Arsonists at play: Church burnings in Alabama
The reign of terror against rural Alabama churches appears to be over. Three college men—all honor students, and two of them students at a United Methodist school, Birmingham-Southern College—have confessed to setting nine churches on fire.
In the days following the arrests, Alabamians asked, “Why?” We have heard no motive other than “for the thrill of it.” I remember a federal agent who, in the days after the first fires, speculated on possible motives and said, “Maybe somebody just did it for the thrill of watching something burn.” At the time it struck me as the silliest of possible explanations. Yet that appears to be it. Investigators found on one of the men’s blog a comment about not liking Christians, but nothing else that was illuminating. It looks like they did it for the hell of it.

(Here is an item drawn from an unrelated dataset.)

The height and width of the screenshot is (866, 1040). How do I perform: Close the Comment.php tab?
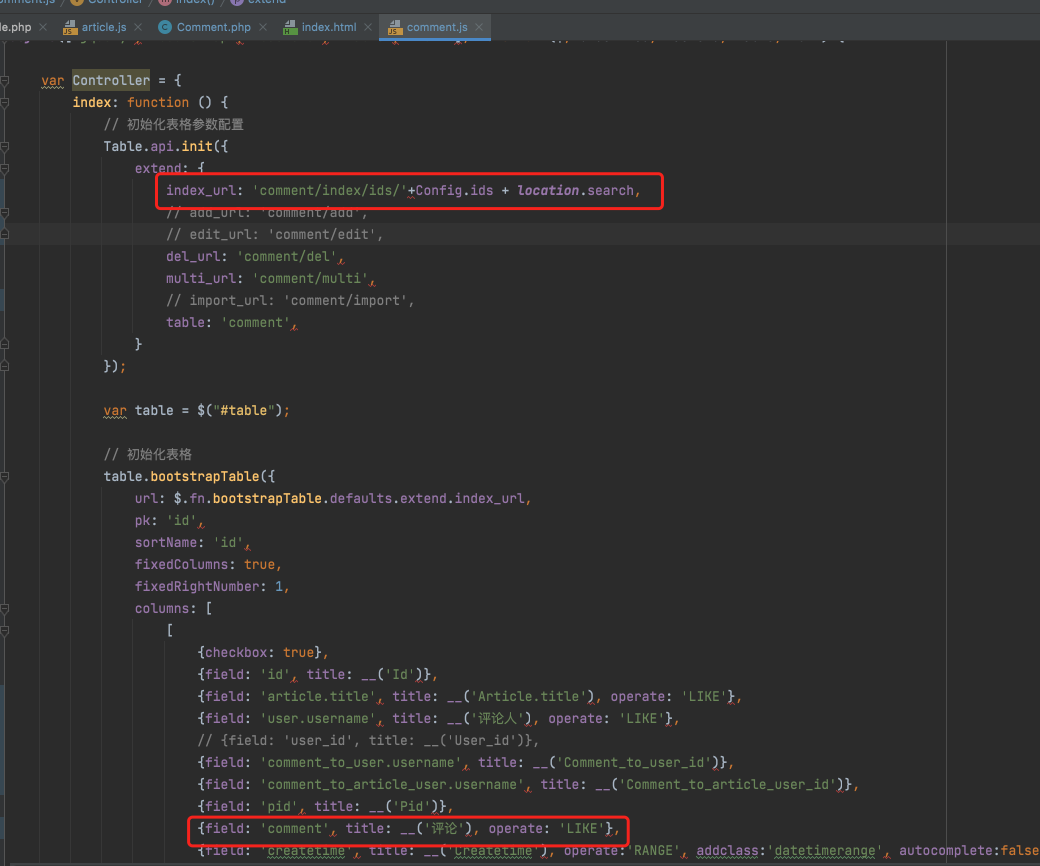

Years ago I heard a scholar offer various images of humanity. Homo fabricator, the human as the one who creates, was one; another was homo ludens, the human as the one who plays. Still another was the human as the vandal. For those with a nihilistic worldview, for whom nothing means more than anything else and nothing is worth doing, there is no better joy than tearing something apart, defacing a wall, ripping off something in which someone else finds joy. If we can’t have the world we think we deserve, and if we lack the creativity and courage to work on a new one, then tear the hell out of the world we’ve got. The vandal rules.
Flannery O’Connor’s story “A Good Man Is Hard to Find” includes a nihilistic character, “the misfit,” who complains that Jesus has “thrown everything off balance. ” But he says that if Jesus’ resurrection is a lie, then “it’s nothing for you to do now but to enjoy the few minutes you got left the best way you can—by killing somebody or burning down his house or doing some other meanness to him. No pleasure but meanness.”

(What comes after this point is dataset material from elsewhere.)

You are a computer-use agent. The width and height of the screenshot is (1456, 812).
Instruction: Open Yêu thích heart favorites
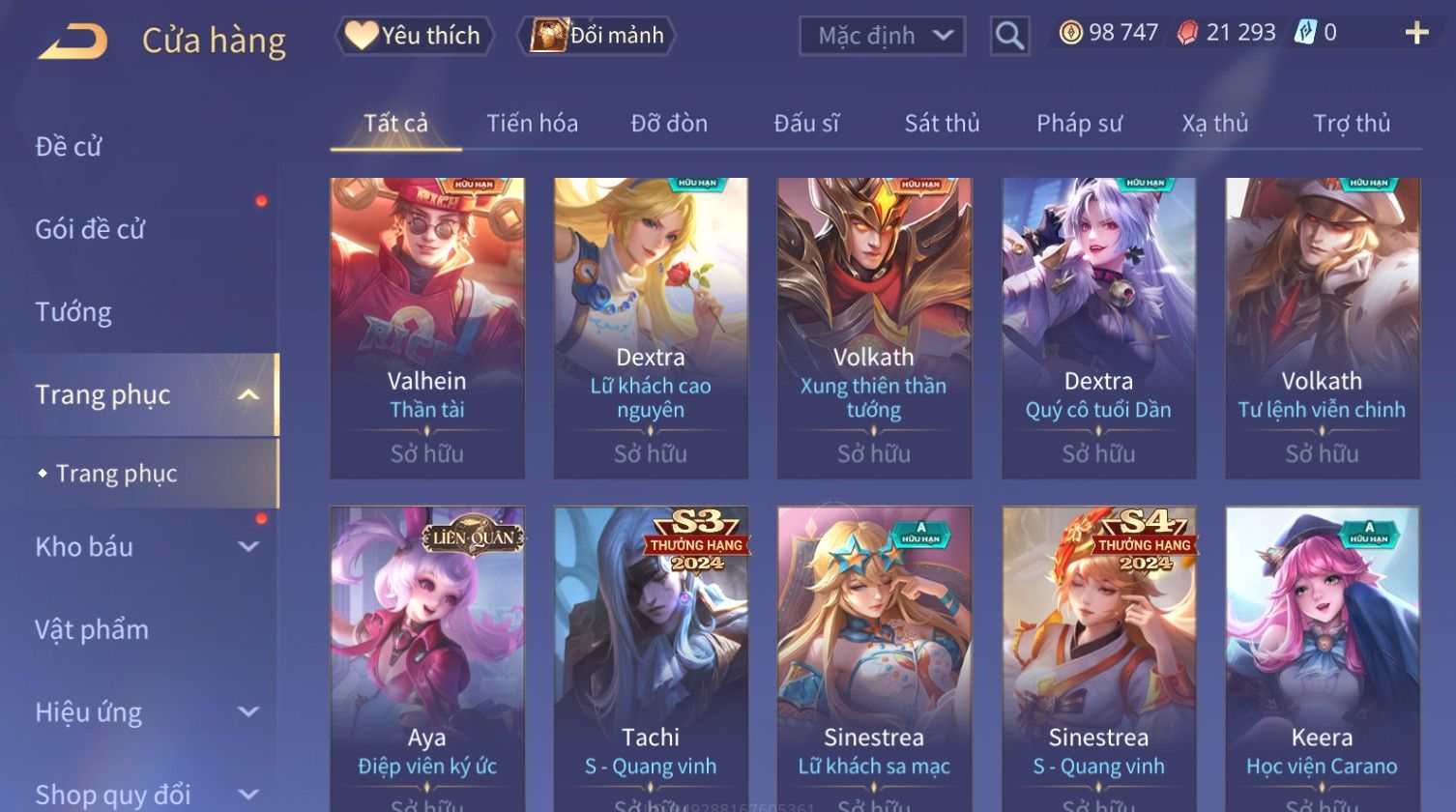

When I first read Augustine’s Confessions in college, I thought the saint was making too much of sin, particularly his sin. He had exercised his youthful lust and fathered a child out of wedlock. Still, as I turned the pages I expected to read a revelation of some greater sin. When Augustine finally got to his great sin, his monumental rebellion against God, it was—the youthful theft of a few pears. That’s it?
Augustine notes that he didn’t really need the pears. He had the money to buy food if he had been hungry. He and his friends stole the pears for no better reason than the thrill of it. For Augustine, that seems to be as low as sin takes us. There is something almost ennobling about the sins of pride, of human arrogance, sins that are the dark side of our creativity and ingenuity. And there is something rather charming about the sins of the flesh, the lusty little sins that we produce because we are creatures rather than creators.

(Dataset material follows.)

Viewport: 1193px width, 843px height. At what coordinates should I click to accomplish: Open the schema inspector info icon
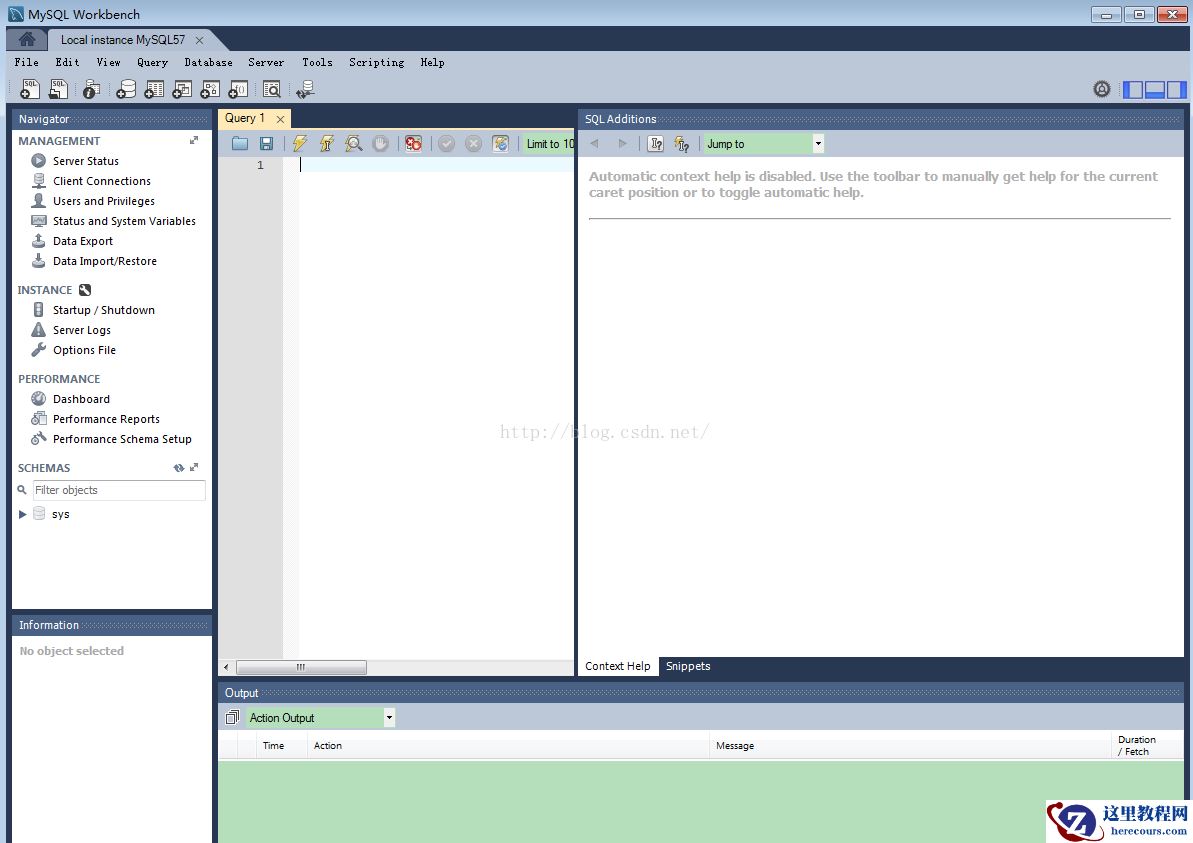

The most accusing and frightening of our sins are those we commit for no reason but the thrill of it, out of the perverse joy of destruction—the momentary rush during the pointless, meaningless act, the pleasure of watching something burn. Those are the sins that take us to the depths of hell.
I once heard an interview with a writer of horror stories. He was asked, “Why are your stories so violent and bloody?” He replied simply, “Because we are that way. We prefer havoc but rarely have the guts to do it.”
As we walk with Jesus toward the cross in these days of Lent, I know all the official reasons why Jesus was tortured to death—he was a threat to the Roman rulers, he was feared by the religious authorities, he was caught up in the hands of a frenzied mob. But it’s likely that at the foot of the cross that day were also those who merely took delight in the show, who wanted to see Jesus die just for the hell of it. For me that gives a context for Jesus’ words from the cross: “Father, forgive them, they don’t know what they’re doing.”